航続距離・充電に課題、中韓に劣っている?

 1充電あたりの航続距離は、同クラスの中でとりたてて長くはない。ちょっとした遠出程度なら中継充電なしで十分こなせるレベル。

 充電率98%でスタート後、渋滞含みの市街地を中心に354.1km走行した時点で残り10%、これは100%換算で393kmというリザルト。メーター内のバッテリーメーター1%減につき約4km走れると思っておけばいいだろう。空調に暖房時の消費電力量を抑制できるヒートポンプを装備しているので、冬季でも300km以上は堅いと推察された。

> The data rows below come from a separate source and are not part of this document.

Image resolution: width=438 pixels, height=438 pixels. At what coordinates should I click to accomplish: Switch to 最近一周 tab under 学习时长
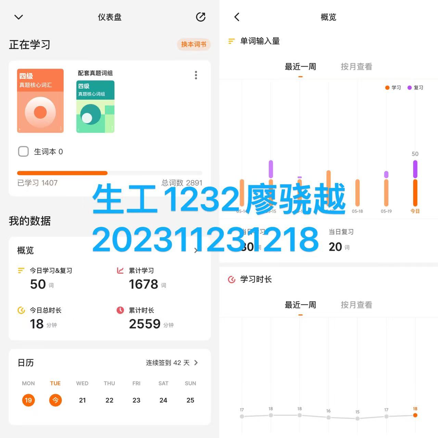pos(300,305)
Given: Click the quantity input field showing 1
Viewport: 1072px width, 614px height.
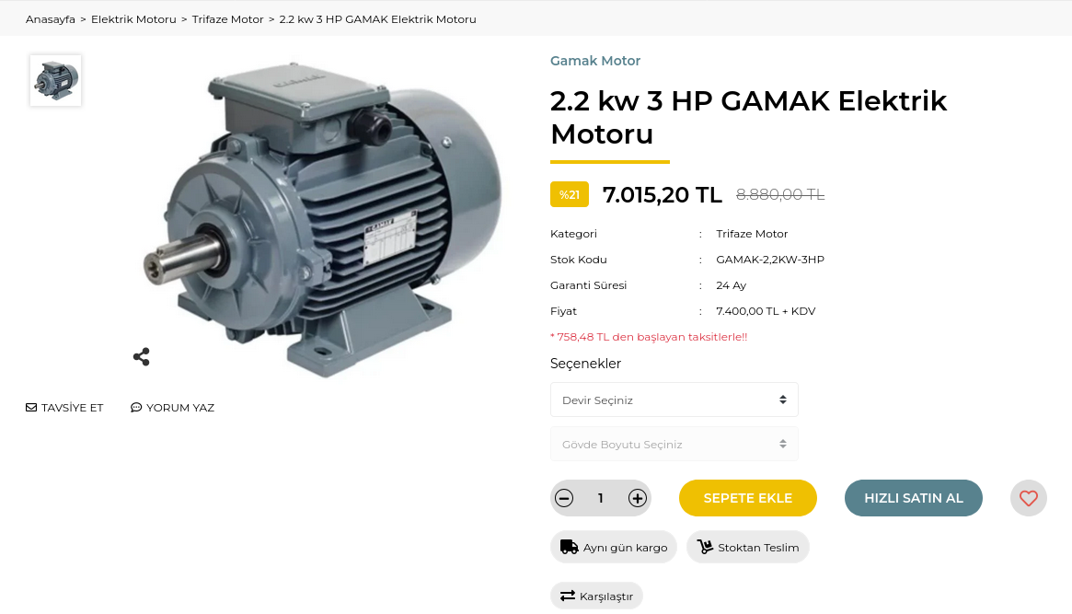Looking at the screenshot, I should [x=600, y=498].
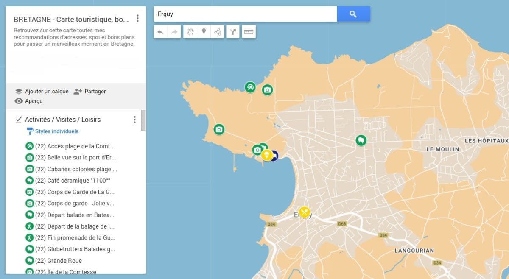Open Activités layer three-dot options menu
509x279 pixels.
pos(134,120)
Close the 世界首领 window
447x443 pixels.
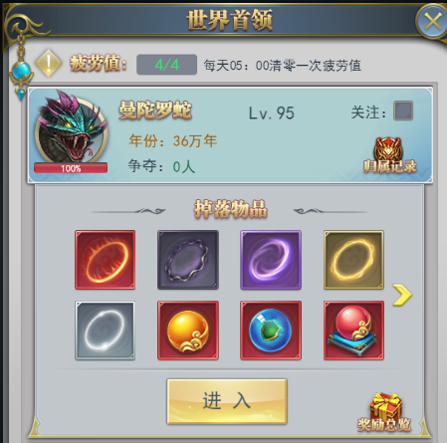click(432, 23)
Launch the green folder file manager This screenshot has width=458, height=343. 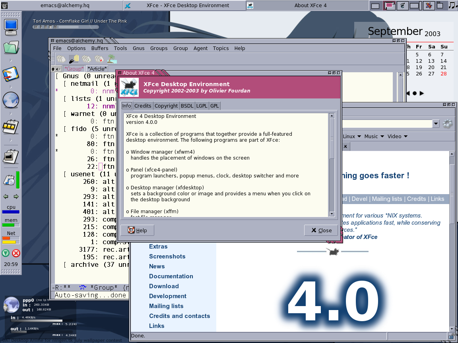tap(10, 47)
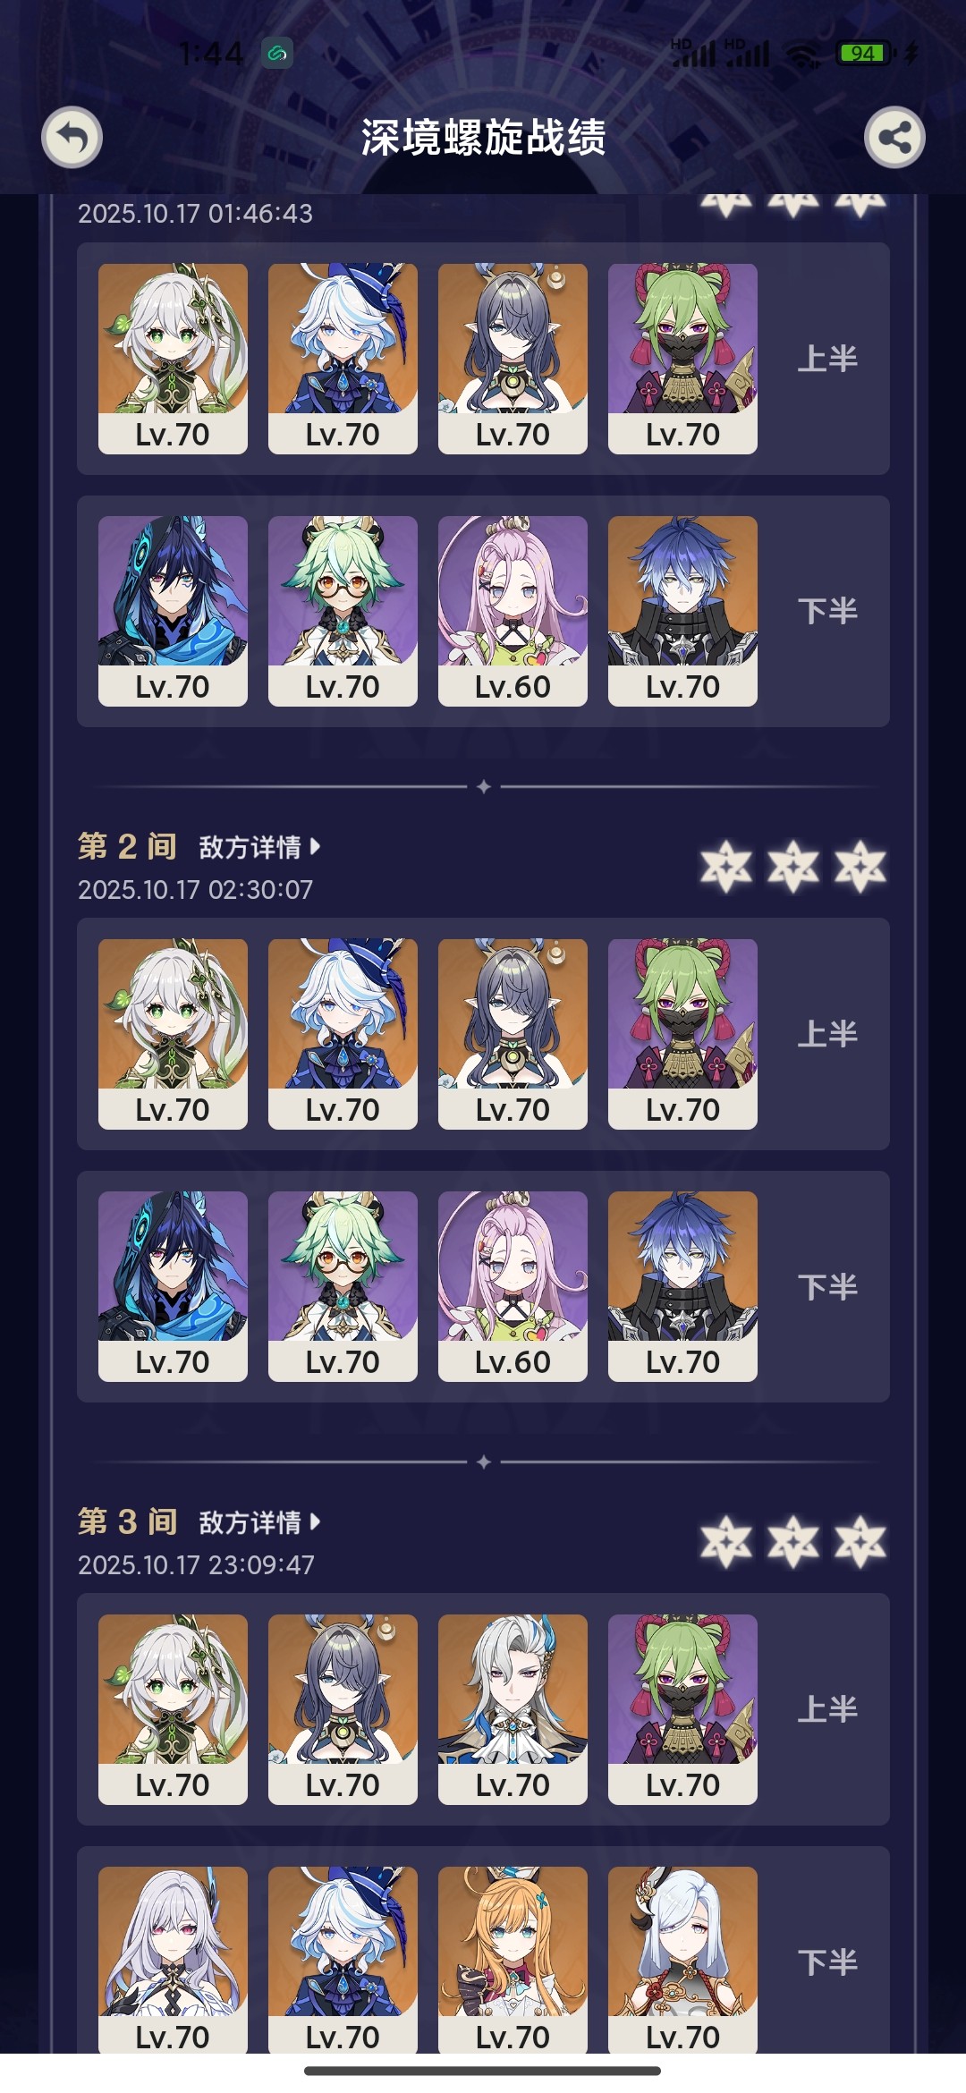Tap the battery indicator showing 94
The height and width of the screenshot is (2093, 966).
pos(866,54)
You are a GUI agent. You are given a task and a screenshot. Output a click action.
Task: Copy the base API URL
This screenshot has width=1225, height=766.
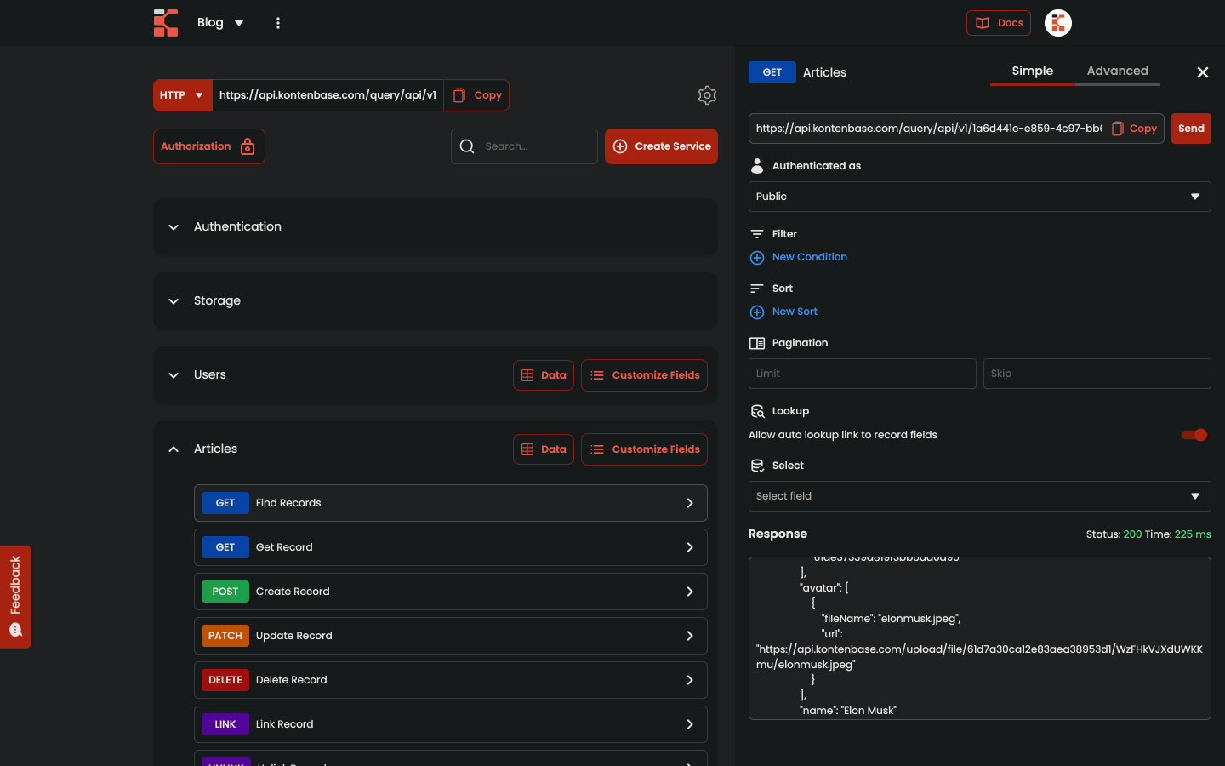[477, 95]
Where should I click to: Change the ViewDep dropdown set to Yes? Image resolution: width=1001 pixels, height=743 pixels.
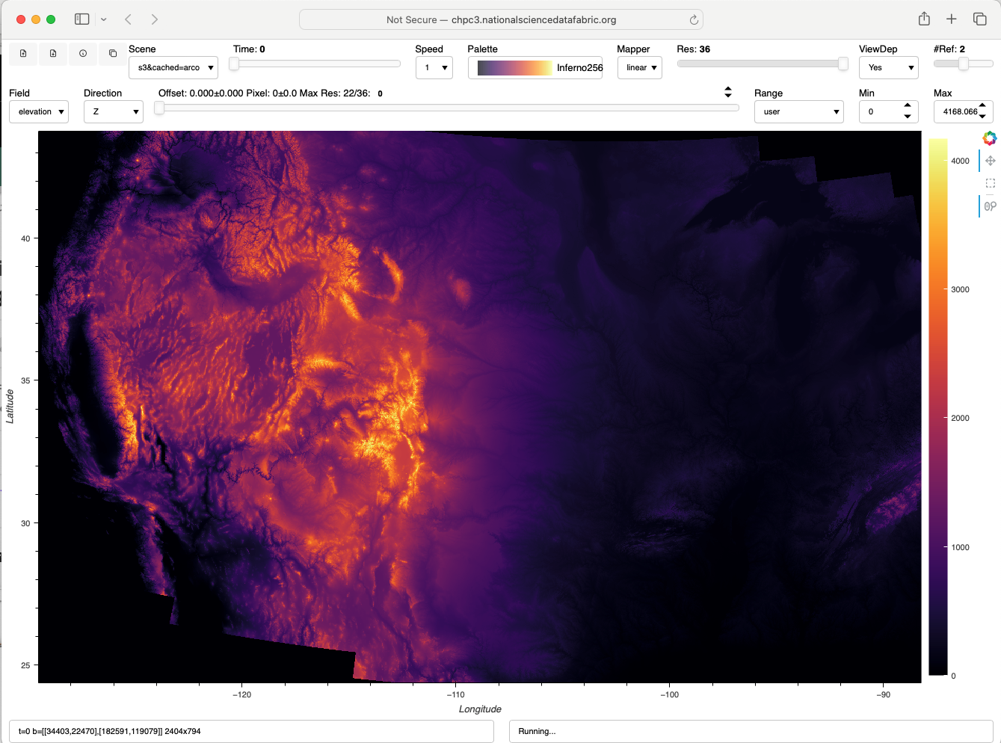pos(889,67)
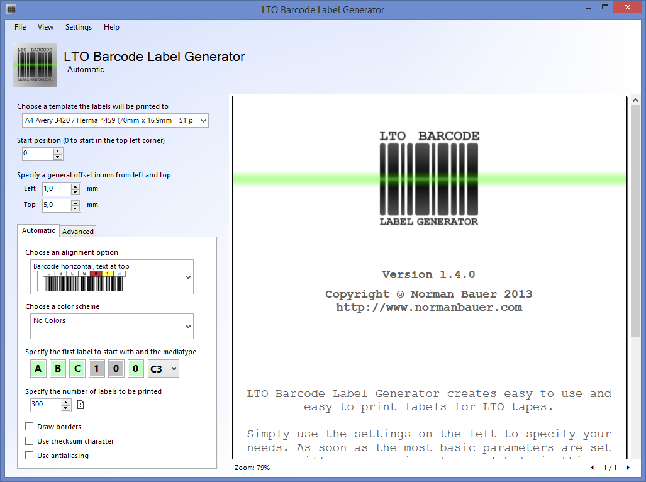Viewport: 646px width, 482px height.
Task: Increase the start position with up arrow
Action: click(x=58, y=151)
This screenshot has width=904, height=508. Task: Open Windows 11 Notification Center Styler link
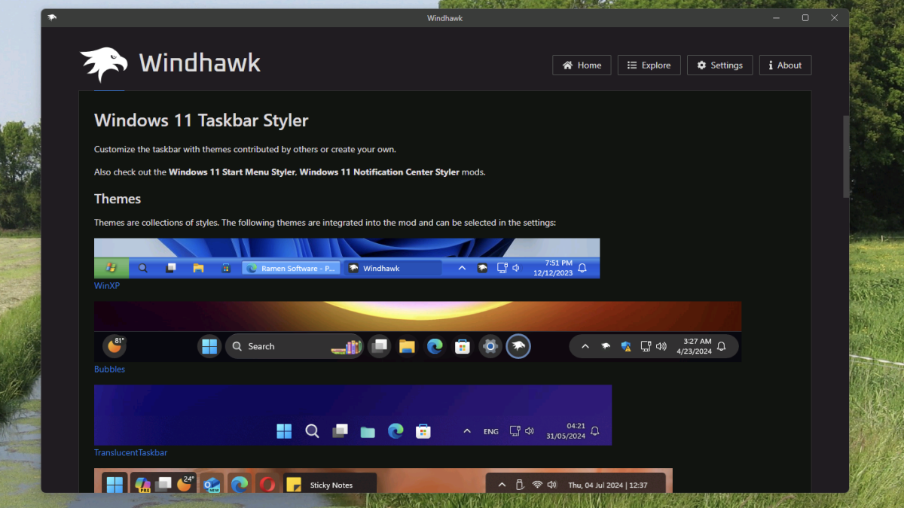[x=379, y=172]
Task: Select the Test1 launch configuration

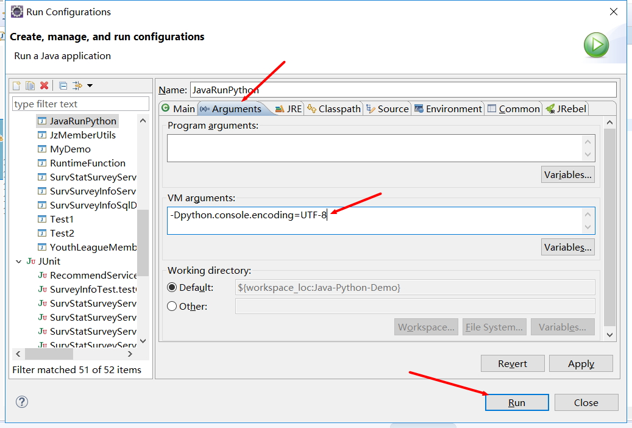Action: click(x=62, y=219)
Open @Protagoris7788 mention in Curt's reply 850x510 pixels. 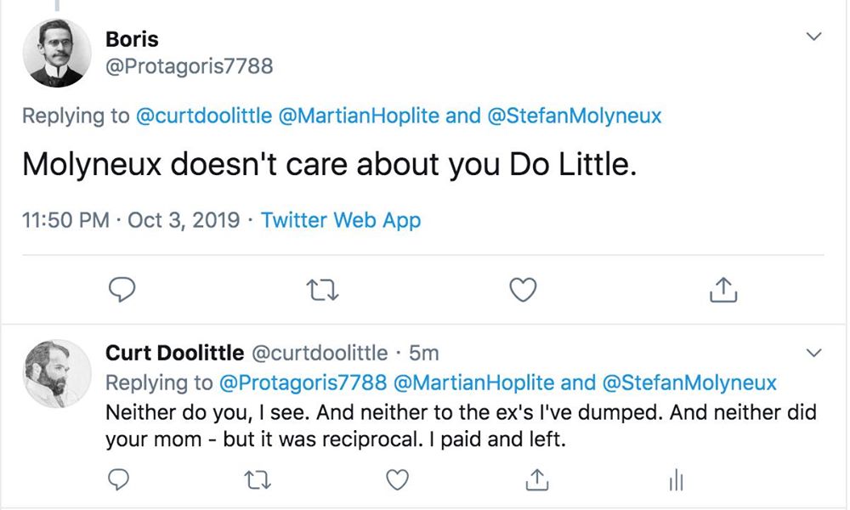click(303, 383)
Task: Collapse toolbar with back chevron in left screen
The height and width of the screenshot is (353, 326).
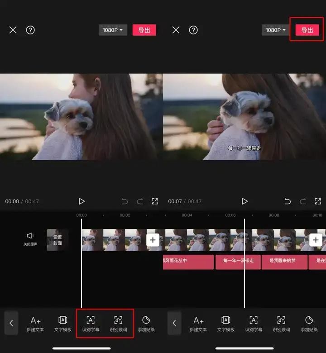Action: pyautogui.click(x=11, y=323)
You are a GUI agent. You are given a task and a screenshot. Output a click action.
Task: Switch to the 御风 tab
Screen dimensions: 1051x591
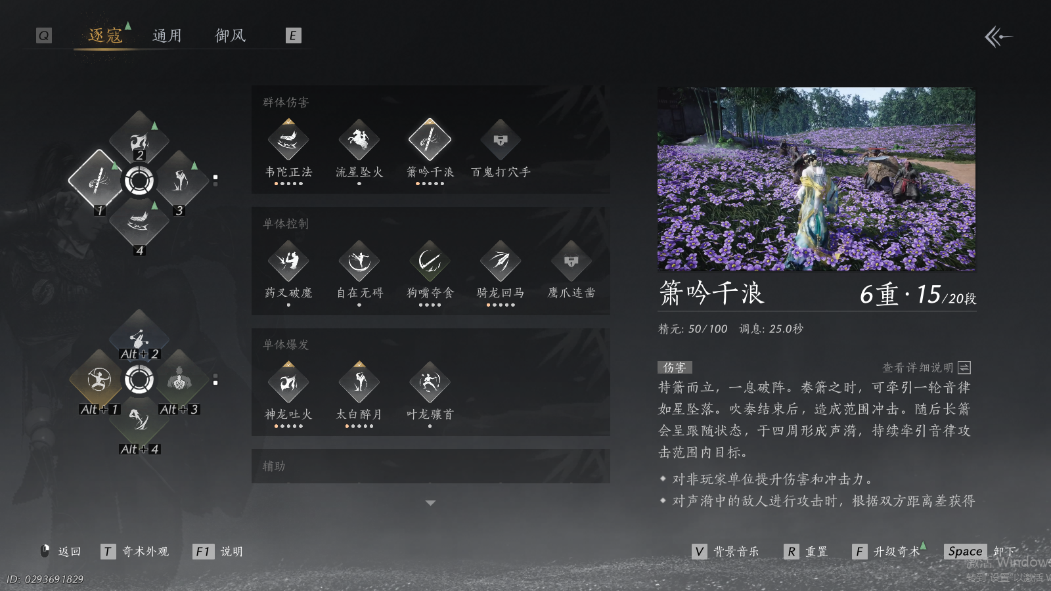pos(231,35)
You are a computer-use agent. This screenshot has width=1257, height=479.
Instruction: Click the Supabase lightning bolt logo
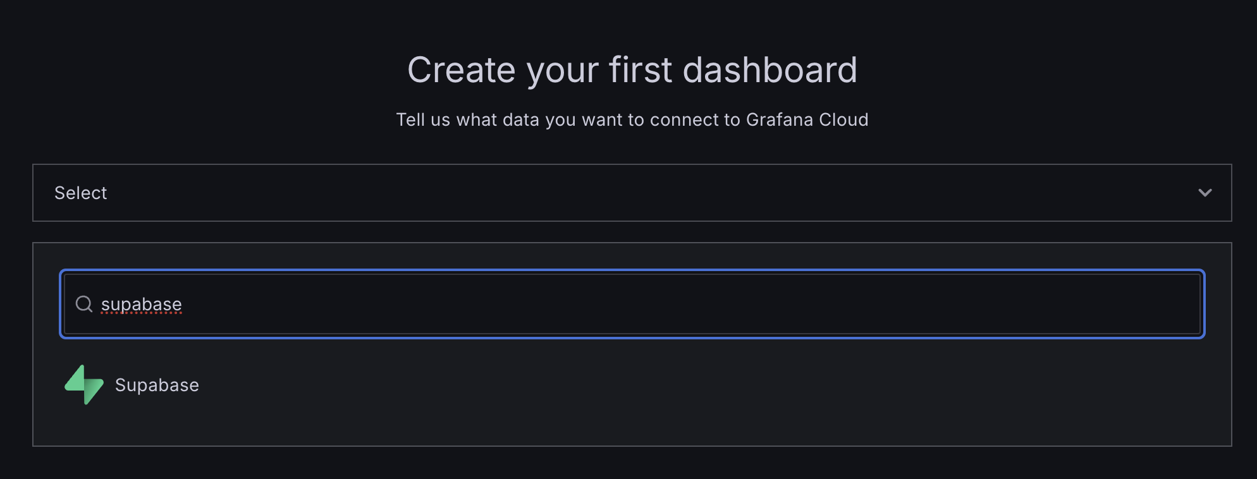[84, 384]
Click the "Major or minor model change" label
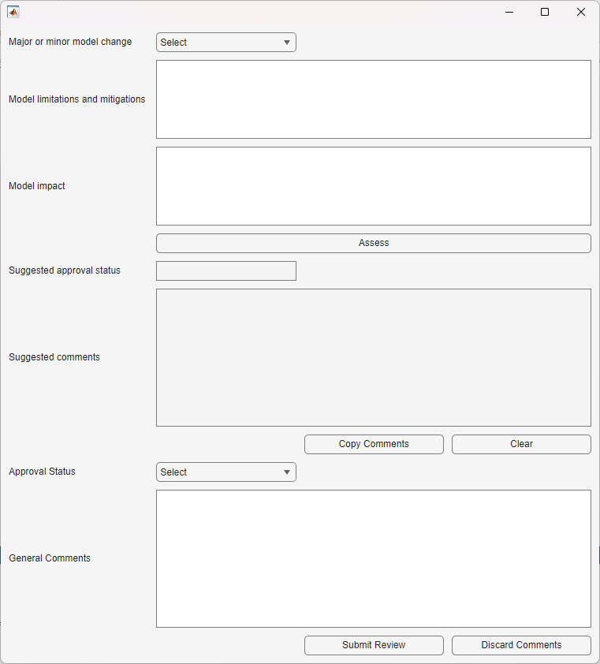The width and height of the screenshot is (600, 664). [70, 42]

 それ以上の長距離をワンドライブで走る場合、急速充電器を使った中継充電が必要になる。残り10%から30分急速充電を行った時の投入電力量は、航続距離にして約200kmぶんに相当する30kWh強。充電率の回復幅は53%だった。

 スコア的には、バッテリー容量60kWh級のBEVの中では、ごく平凡だ。eビターラと同じタイプのバッテリーをほぼ同量積む、中国BYDのコンパクトBEV「ドルフィン」なら、同じ時間で38~39kWhをチャージすることができる。韓国ヒョンデのミニBEV「インスター」(バッテリー容量49kWh)がちょうどeビターラと同じくらいの充電受け入れ能力だ。

 この点は、スズキ(と共同開発したトヨタ)の電動化技術が中韓に劣っているのではなく、充電によるバッテリー劣化のリスクを「相当に手堅く」みていることによると考えられる。

 しかし、これでは重量は大きいが一般的なリチウムイオン電池に比べて劣化への抵抗性が格段に高いリン酸鉄リチウムイオン電池を使用する意味が半減する。30分で36kWhくらい入るだけの電流を受け入れるよう、リプログラムしてもいいのではと思った。